ACTION ITEM A =
From the passage on EGFR mutation testing, list every company named as a supplier of equipment or kits, with the location given for each.
ACTION ITEM B =
Write out the part of the passage on EGFR mutation testing starting at "EGFR mutational sites" and ending at "Santa Clara, USA).".
== SUPPLIED TEXT
EGFR mutational sites and mutation abundance were analyzed by ARMS in paraffin-embedded tissue sections taken from primary or metastatic tumors of eligible patients. For mutation abundance detection, lung tumor tissue in each slice required >50%, and metastatic lymph nodes or other metastases lesions in each slice required >20% changes. Genomic DNA was extracted with a Qiagen 56404 QIAamp DNA FFPE tissue kit (Qiagen Bioscience Co. Ltd., Hilden, Germany). The DNA concentration was measured by a broad-spectrum ultraviolet spectrometer and adjusted to 20–50 ng/mL. DNA samples were stored at −20°C. EGFR mutations were detected using a Human EGFR gene mutation quantitative detection kit for 45 hot genes (Beijing ACCB Biotech Ltd, China) by fluorescence PCR. PCR was performed using a Stratagene Mx3000P real-time PCR system (Agilent Technologies, Santa Clara, USA).

The abundance of the wild type and mutant EGFR genes in the specimens was calculated according to standard curves after the EGFR wild type and mutant alleles were individually amplified. The relative mutation rate was calculated according to the following equation: relative mutation abundance = mutant gene concentration / (mutant gene concentration + wild type gene) concentration) × 100%.³³ The primary endpoint of this study was to determine the association between PFS and mutation abundance or mutation sites of eligible patients after EGFR-TKI therapy. PFS was the time from starting administration of oral EGFR-TKI to disease progression. The secondary endpoints included the objective response rate, the association between PFS and age, sex, and whether EGFR-TKI was administered as the first-line treatment. The therapeutic effect of EGFR-TKI was evaluated according to the Response Evaluation Criteria In Solid Tumors⁶ with Complete Response (CR), disappearance of all target lesions; Partial Response (PR): with at least a 30% decrease in the sum of the longest diameter of target lesions with the baseline sum of the longest diameter as the reference; Progressive Disease (PD) as the ratio between the longest diameter sum of the target lesion and the longest diameter of the smallest target lesion was recorded after starting administration of oral EGFR-TKI, and increased by at least 20% or the presence of one or more new lesions. Objective response rate (ORR) was defined as achieving CR or PR.
====
== GIVEN MATERIAL
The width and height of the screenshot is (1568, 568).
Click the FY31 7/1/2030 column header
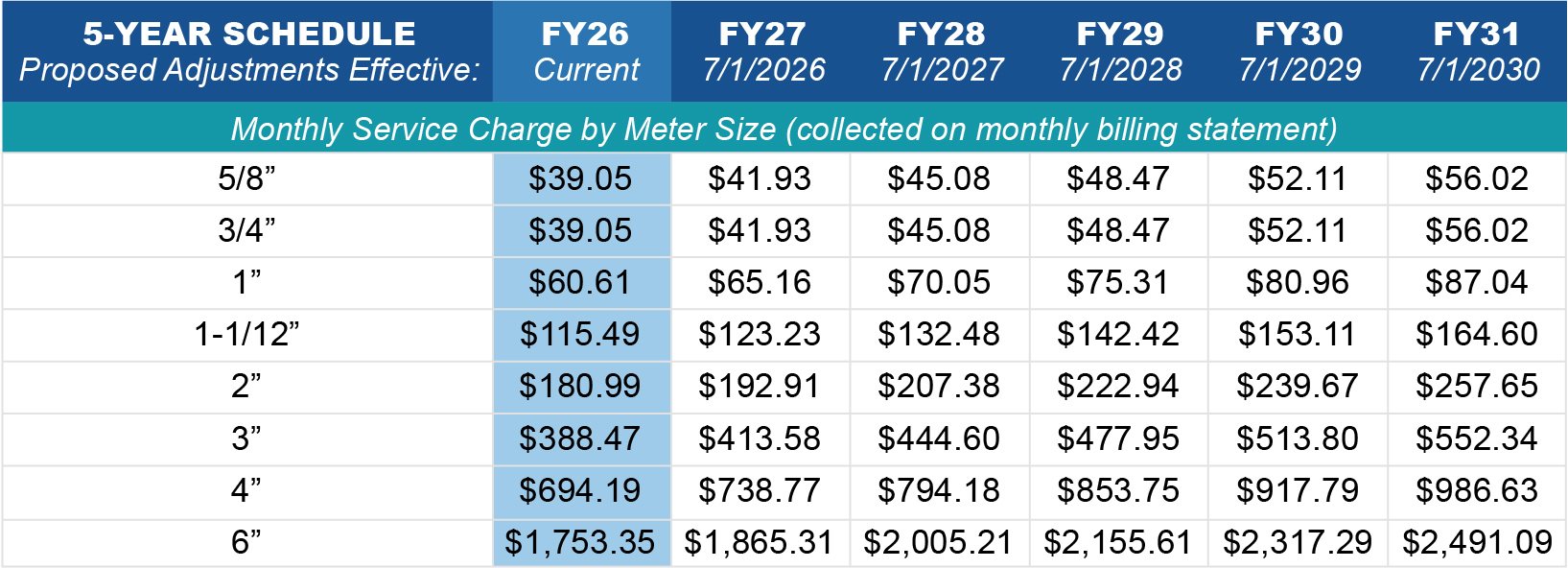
====
WRITTEN ANSWER A =
- Qiagen Bioscience Co. Ltd.: Hilden, Germany
- Beijing ACCB Biotech Ltd: China
- Agilent Technologies: Santa Clara, USA

WRITTEN ANSWER B =
EGFR mutational sites and mutation abundance were analyzed by ARMS in paraffin-embedded tissue sections taken from primary or metastatic tumors of eligible patients. For mutation abundance detection, lung tumor tissue in each slice required >50%, and metastatic lymph nodes or other metastases lesions in each slice required >20% changes. Genomic DNA was extracted with a Qiagen 56404 QIAamp DNA FFPE tissue kit (Qiagen Bioscience Co. Ltd., Hilden, Germany). The DNA concentration was measured by a broad-spectrum ultraviolet spectrometer and adjusted to 20–50 ng/mL. DNA samples were stored at −20°C. EGFR mutations were detected using a Human EGFR gene mutation quantitative detection kit for 45 hot genes (Beijing ACCB Biotech Ltd, China) by fluorescence PCR. PCR was performed using a Stratagene Mx3000P real-time PCR system (Agilent Technologies, Santa Clara, USA).